Underhand Chest Press
- Dumbbells should be positioned parallel with the bottom of your chest or possibly even slightly below the chest (most people place their hands too high when bench pressing). Your elbows and hands should be angled below your shoulders as opposed to parallel to them. (Think of pressing from a 45 degree angle as opposed to a 90 degree angle.) Your palms are facing in the direction of the top of the body.
- Entire back side of the body should be touching the floor including shoulder blades and small of back. So abs should be drawn in and glutes squeezed.
- Arms extend straight up. Be careful not to let Shoulder start rotating as you press.
Underhand Row with Chest Against Incline Bench
- Think of it almost as if you are doing a plank on an angle. Your body should be at its full length and core still needs to be completely engaged.

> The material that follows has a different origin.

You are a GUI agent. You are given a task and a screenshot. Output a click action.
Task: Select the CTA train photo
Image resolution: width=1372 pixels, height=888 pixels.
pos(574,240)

- Don’t let gravity pull your shoulders in on the way back down from the row.
Up and Over Sit Ups
- You can use the momentum of your arms coming up and over to help get off the ground providing you don't round shoulders or curve back.
- You should end up in a seated position with your palms at your side. Your torso should be at maximum length.
Upside Down Turtle
- The entire back side of your body should be touching the floor
- Bend your knees and bring them in toward your midsection.

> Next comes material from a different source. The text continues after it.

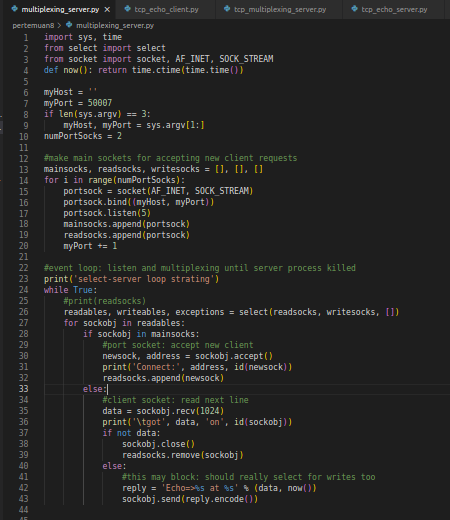Click Python icon in the breadcrumb path
The width and height of the screenshot is (450, 520).
(69, 25)
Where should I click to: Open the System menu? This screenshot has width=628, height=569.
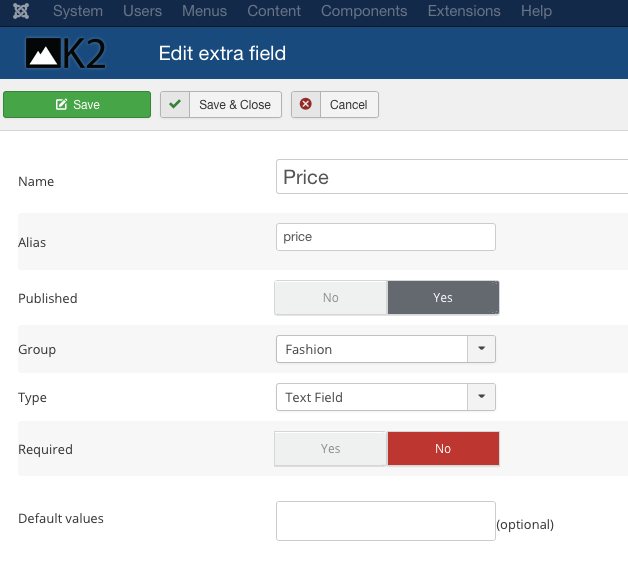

- Hug outside of shins and pull in toward body.
- Lift your head and tuck your chin to your sternum. Pause. (Remember to breathe.)
V-Burpees
- Easy landings. Try to land without making a sound
- Get your legs out as far as possible for the “V” part of the Burpee
Vertical Leg Extension
- This is more of a core (specifically lower/middle back strengthening) exercise than a lower body exercise so the most important part is keeping the leg straight and get it as far back behind you as possible.
- Don’t have to keep elbows locked. They can bend but only to facilitate the movement of your hips.
- Keep your weight shifted toward the knee on the ground while the opposite leg moves in and out.
W Superman
- Keep head in neutral position.
- Thighs stay down when your upper body is up.
- Squeeze the glutes as you are up in the air. It will take pressure off the small of your back/ belt line.
W Superman Hold
- Keep head in neutral position.
- Thighs stay down when your upper body is up.
- Squeeze the glutes as you are up in the air. It will take pressure off the small of your back/ belt line.
Walkouts
- Start from standing position with knees and toes facing forward.
- Be sure to get all the way out to a push up position. Pause slightly there. Your core should be completely engaged.
- Be sure to return to a full stand before going into the next rep.
Wall Squat
- Keep blades pressed back against wall.
- Small of your back should be pressed against the wall. Tuck your butt under your torso to make that happen.